Rav Shmuel Borenstein of Sochatchov, in Sheim Mi-Shmuel, explores the deeper significance of this pronouncement – “For it is to Me that the Israelites are servants” – in light of the famous comments of Ibn Ezra in explaining the concept of nezirut (Bamidbar 6:7). Ibn Ezra cites those who associate the word “nazir” with the word “neizer” – “crown,” an association indicated already by the Torah when it says of a nazir who accidentally violated his vow by becoming impure, “timei rosh nizro” – “he has defiled his crowned head” (Bamidbar 6:9). To explain why one who takes the nazirite vow is considered “crowned,” Ibn Ezra writes that people are generally “slaves” to human passions, and the nazir, who seeks to seize control over his base desires by abstaining from wine, becomes a “king” by exerting this control. The nazir is described as wearing a “crown” because he “reigns” over his impulses, as opposed to most people who are obedient servants of their impulses.

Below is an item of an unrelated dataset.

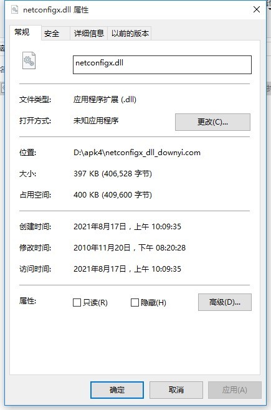Click the location path D:\apk4\netconfigx_dll_downyi.com

pyautogui.click(x=137, y=153)
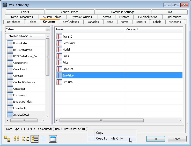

The Sheim Mi-Shmuel applies Ibn Ezra’s remarks to God’s pronouncement in Parashat Behar, “Ki li Benei Yisrael avadim” – that Benei Yisrael are servants only to Him. This means not only that we may not come under the control of any other human being, but also that we may not come under the control of our own instincts and impulses. Just as God’s “contract” precedes any arrangement of subservience we might seek with another person, so does it precede subservience to ourselves. When we proclaim each day our kabbalat ol Malkhut Shamayim – our acceptance of the “yoke” divine kingship – we are, in essence, proclaiming our rejection of all other “yokes,” that we are not subservient to any people or to our own impulses. We affirm that no force, whether external or internal, is more authoritative that the divine command, that our commitment to God is stronger than any desire or instinct we might have, and thus we are fully capable of restraining our impulses in faithful obedience to the Almighty’s will.